YapengTian/TDAN-VSR-CVPR-2020

RuntimeError: CUDNN_STATUS_EXECUTION_FAILED

mehranjeelani opened this issue · 8 comments

I get the following error when I use your trained model to test on vid4 dataset. I was able to compile deformable convolution and have torch version = 0.3.1 and python = 3.6 with cuda = 9.
Kindly help!
Traceback (most recent call last):
File "eval.py", line 117, in
output, _ = model(lr)
File "/data3/conda/envs/mehran/torch031/lib/python3.6/site-packages/torch/nn/modules/module.py", line 357, in call
result = self.forward(*input, **kwargs)
File "/data3/conda/envs/mehran/torch031/lib/python3.6/site-packages/torch/nn/parallel/data_parallel.py", line 73, in forward
outputs = self.parallel_apply(replicas, inputs, kwargs)
File "/data3/conda/envs/mehran/torch031/lib/python3.6/site-packages/torch/nn/parallel/data_parallel.py", line 83, in parallel_apply
return parallel_apply(replicas, inputs, kwargs, self.device_ids[:len(replicas)])
File "/data3/conda/envs/mehran/torch031/lib/python3.6/site-packages/torch/nn/parallel/parallel_apply.py", line 67, in parallel_apply
raise output
File "/data3/conda/envs/mehran/torch031/lib/python3.6/site-packages/torch/nn/parallel/parallel_apply.py", line 42, in _worker
output = module(*input, **kwargs)
File "/data3/conda/envs/mehran/torch031/lib/python3.6/site-packages/torch/nn/modules/module.py", line 357, in call
result = self.forward(*input, **kwargs)
File "/data2/superresolution/video_sr/TDAN-VSR/model.py", line 225, in forward
out = self.relu(self.conv_first(y))
File "/data3/conda/envs/mehran/torch031/lib/python3.6/site-packages/torch/nn/modules/module.py", line 357, in call
result = self.forward(*input, **kwargs)
File "/data3/conda/envs/mehran/torch031/lib/python3.6/site-packages/torch/nn/modules/conv.py", line 282, in forward
self.padding, self.dilation, self.groups)
File "/data3/conda/envs/mehran/torch031/lib/python3.6/site-packages/torch/nn/functional.py", line 90, in conv2d
return f(input, weight, bias)
RuntimeError: CUDNN_STATUS_EXECUTION_FAILED

Did you change any code and run the given test examples? It seems that the issue is from gpu device parallel. Sorry for the very late response.

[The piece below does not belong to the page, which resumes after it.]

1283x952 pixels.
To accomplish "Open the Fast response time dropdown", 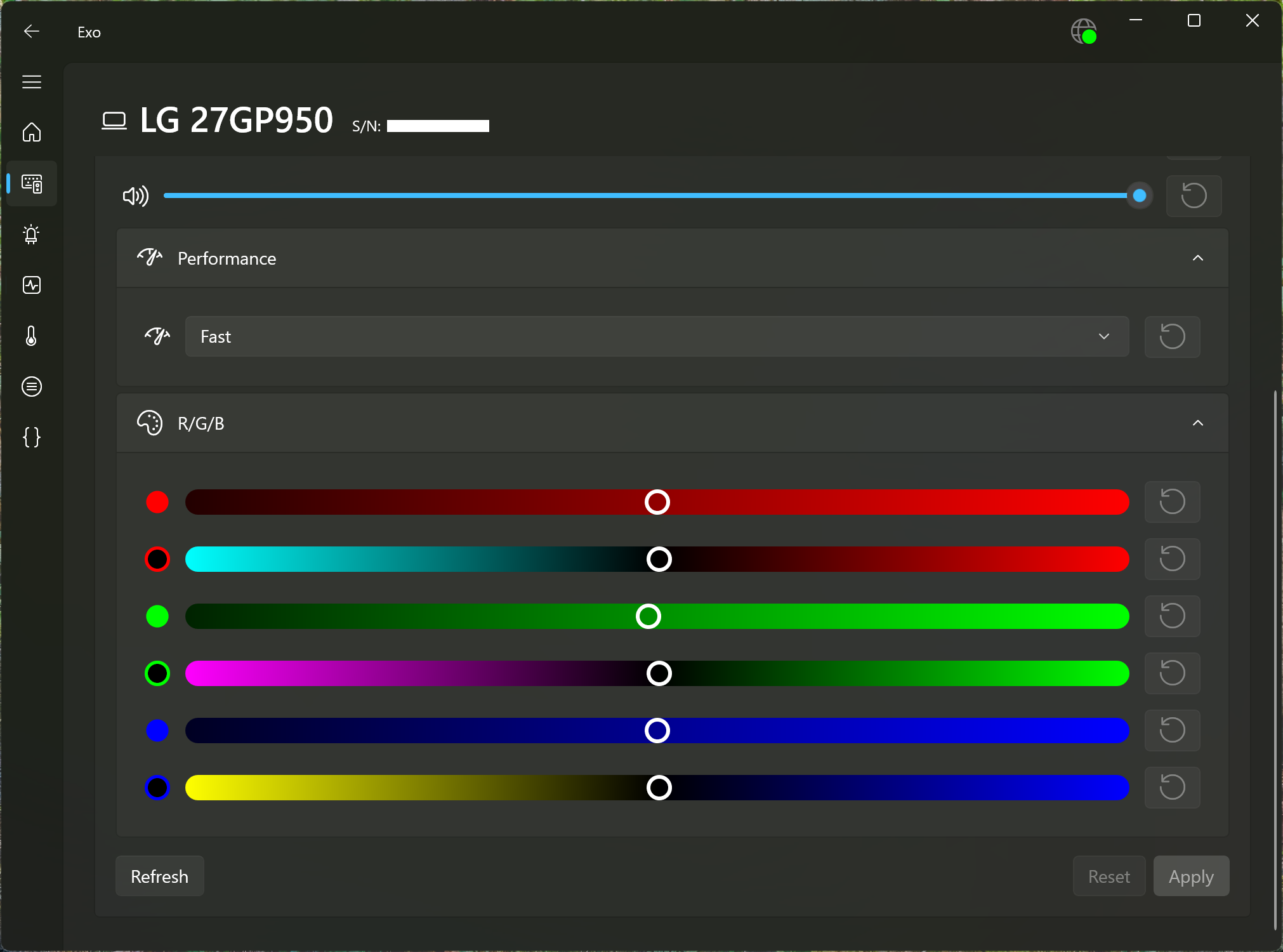I will tap(657, 336).
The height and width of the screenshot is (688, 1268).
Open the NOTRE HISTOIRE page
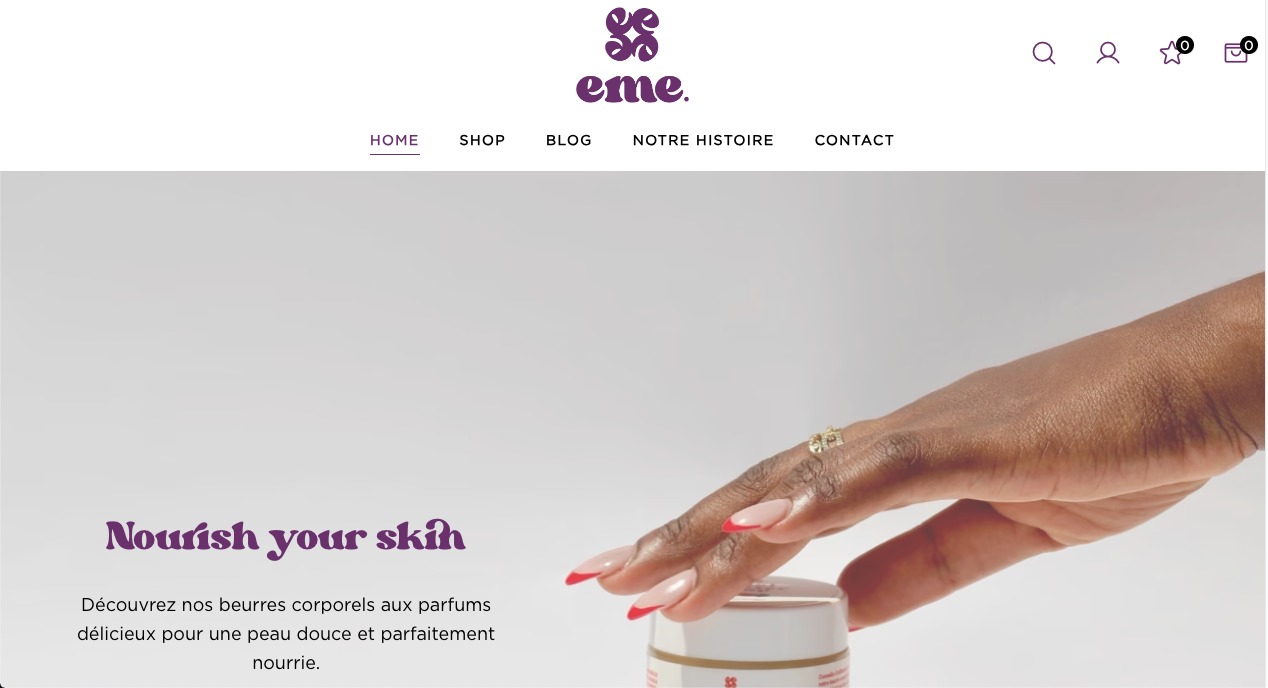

Yes, I am changing the code a bit. I am actually testing on my custom dataset. My test directory is just the path to the folder containing all the frames, and I am accordingly changing the code.
Here is my python code for eval.py:

import argparse
import sys
import scipy
import os
from PIL import Image
import torch
os.environ["CUDA_VISIBLE_DEVICES"] = "2"
import numpy as np
from skimage import io, transform
from model import ModelFactory
from torch.autograd import Variable
import time
description='Video Super Resolution pytorch implementation'

def forward_x8(lr, forward_function=None):
        def _transform(v, op):
            v = v.float()

            v2np = v.data.cpu().numpy()
            #print(v2np.shape)
            if op == 'v':
                tfnp = v2np[:, :, :, :, ::-1].copy()
            elif op == 'h':
                tfnp = v2np[:, :, :, ::-1, :].copy()
            elif op == 't':
                tfnp = v2np.transpose((0, 1, 2, 4, 3)).copy()
	
            ret = Variable(torch.Tensor(tfnp).cuda())
            #ret = ret.half()

            return ret

        def _transform_back(v, op):
       		
            if op == 'v':
                tfnp = v[:, :, :, ::-1].copy()
            elif op == 'h':
                tfnp = v[:, :, ::-1, :].copy()
            elif op == 't':
                tfnp = v.transpose((0, 1, 3, 2)).copy()
	
            return tfnp

        
        x = [lr]
        for tf in 'v', 'h': x.extend([_transform(_x, tf) for _x in x])
       
        list_r = []
        for k in range(len(x)):
            z = x[k]
            r, _ = forward_function(z)
            r = r.data.cpu().numpy()
            if k % 4 > 1:
                    r =  _transform_back(r, 'h')
            if (k % 4) % 2 == 1:
                    r =  _transform_back(r, 'v')
            list_r.append(r)
        y = np.sum(list_r,  axis=0)/4.0
       
        y = Variable(torch.Tensor(y).cuda())
        if len(y) == 1: y = y[0]
        return y
def quantize(img, rgb_range):
    return img.mul(255 / rgb_range).clamp(0, 255).round()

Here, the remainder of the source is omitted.